■ **Data for this task**:
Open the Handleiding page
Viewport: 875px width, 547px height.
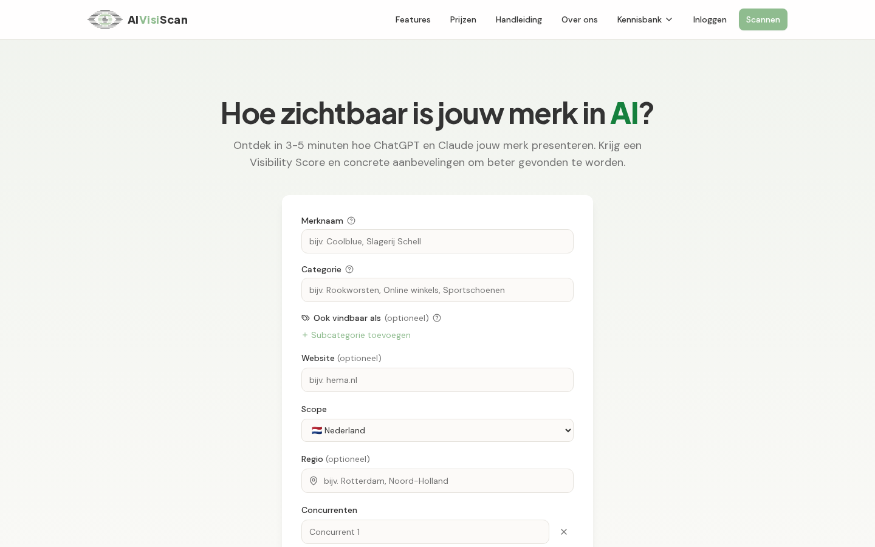pos(519,19)
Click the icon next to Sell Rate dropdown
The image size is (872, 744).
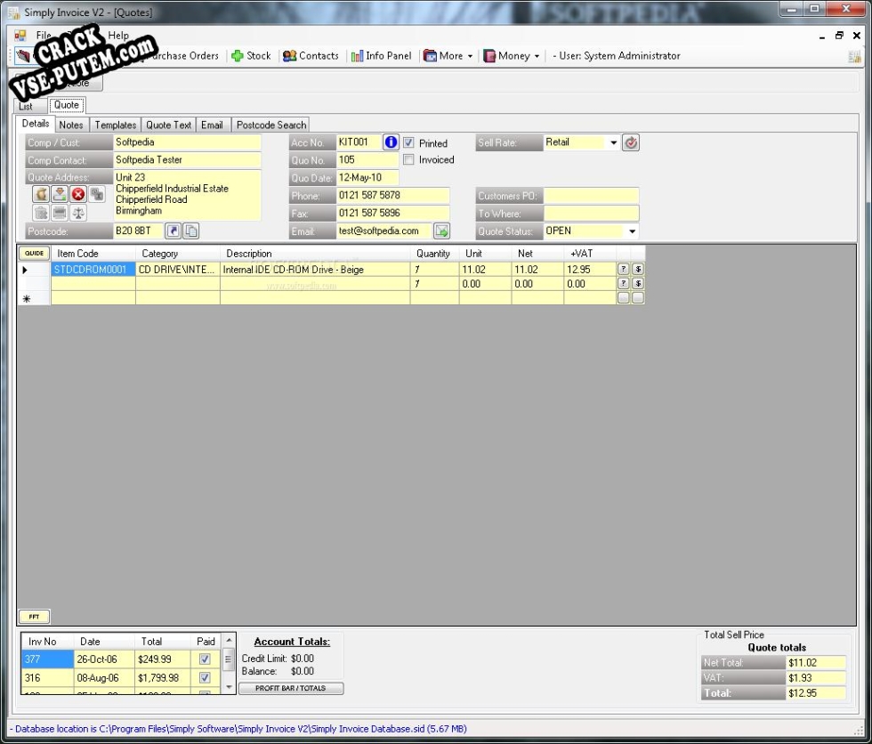point(631,142)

■ **What you should do**:
Every entry above needs to be printed again exactly, with its pictures left out.

■ **Your solution**:
Open the Handleiding page
Viewport: 875px width, 547px height.
pos(519,19)
Click the icon next to Sell Rate dropdown
The image size is (872, 744).
point(631,142)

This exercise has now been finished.